**Texto selecionado**:
^^^^^^^^

Doutro modo, a AT, defendendo-se por excepção e por impugnação, sustenta que:
Por excepção:
Da incompetência do tribunal arbitral
a) Alega a AT que a Requerente não impugna o acto tributário de liquidação, mas sim o pagamento de três prestações do acto de liquidação constantes de notas de cobrança.
b) Ou seja, o objecto do processo é a anulação não de um acto tributário), mas sim de notas de cobrança para o pagamento da 1.ª, 2.ª e 3.ª prestação de um imposto.
c) Matéria que não consta, em absoluto, da norma que delimita a competência dos tribunais arbitrais tributários, constante do artigo 2.º do RJAT.
d) Pelo que o acto objecto do pedido de pronúncia arbitral extravasa a competência do tribunal arbitral.
Da inimpugnabilidade dos actos
a) Refere, ainda, a AT que a Requerente impugna as prestações relativas ao pagamento de um valor unitário de imposto.
b) No entanto, o Imposto do Selo a que se refere a Verba n.º 28.1 da Tabela Geral é liquidado anualmente, não sendo o pagamento em prestações mais do que uma técnica de arrecadação do imposto e não um seu pagamento parcial.
c) Motivo pelo qual, o pagamento de uma das prestações da liquidação efectuada ao abrigo do disposto na Verba n.º 28.1 da Tabela Geral não consubstancia um pagamento parcial daquela liquidação, mas tão só uma técnica de cobrança do imposto liquidado.
d) Verifica-se, assim, que existe uma única liquidação e o seu pagamento é concretizado em prestações, o que não permite a impugnação de uma só prestação ou documento de cobrança nesse valor parcelar.
e) Entende, pois, a AT que os documentos de cobrança em apreço não são impugnáveis de per si, razão pela qual deve a excepção invocada ser procedente e a AT ser absolvida do pedido.
Por impugnação:
a) A Requerente é proprietária de um prédio em regime de propriedade total ou vertical, com andares ou divisões susceptíveis de utilização independente.
b) À totalidade do prédio está atribuído um valor patrimonial tributário de € 1.513.964,92 a avaliação do prédio em causa no presente processo ocorreu em 2011 e foi efectuada nos termos do Código do IMI, não tendo a Requerente apresentado qualquer reclamação, nem solicitada nova avaliação.
c) Segundo a AT, a sujeição ao Imposto do Selo da Verba n.º 28.1 da Tabela Geral [1] resulta da conjugação de dois factos, a saber, a afectação habitacional e o valor patrimonial do prédio urbano inscrito na matriz ser igual ou superior a € 1.000.000,00.
d) Acrescenta, ainda, que o conceito de prédio encontra-se definido no artigo 2.º, n.º 1 do Código do IMI, estabelecendo o seu n.º 4 que, no regime de propriedade horizontal, cada fracção autónoma é havida como constituindo um prédio.
e) Encontrando-se o prédio em regime de propriedade total, não existem fracções autónomas a que a lei fiscal possa atribuir a qualificação de prédio.
f) Nesta medida, para efeitos de IMI e de Imposto do Selo, a Requerente não é proprietária de fracções autónomas, mas sim de um único prédio.
g) Pretende, assim, a Requerente que a AT considere, para efeitos de liquidação do Imposto do Selo, que exista uma analogia entre o regime da propriedade total e o da propriedade horizontal, já que não deve existir discriminação no tratamento jurídico-fiscal destes dois regimes de propriedade, por ser ilegal.

^^^^^^^^

**Exercício escrito**:
Repita sem alterações o trecho do texto selecionado acima entre "c) Matéria que" e "seu pagamento parcial.", ambos incluídos.

^^^^^^^^

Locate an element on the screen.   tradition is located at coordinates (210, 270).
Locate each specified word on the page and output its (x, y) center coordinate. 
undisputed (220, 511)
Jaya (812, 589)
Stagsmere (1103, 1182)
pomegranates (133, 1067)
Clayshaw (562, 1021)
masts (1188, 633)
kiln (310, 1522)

^^^^^^^^

**A resposta**:
c) Matéria que não consta, em absoluto, da norma que delimita a competência dos tribunais arbitrais tributários, constante do artigo 2.º do RJAT.
d) Pelo que o acto objecto do pedido de pronúncia arbitral extravasa a competência do tribunal arbitral.
Da inimpugnabilidade dos actos
a) Refere, ainda, a AT que a Requerente impugna as prestações relativas ao pagamento de um valor unitário de imposto.
b) No entanto, o Imposto do Selo a que se refere a Verba n.º 28.1 da Tabela Geral é liquidado anualmente, não sendo o pagamento em prestações mais do que uma técnica de arrecadação do imposto e não um seu pagamento parcial.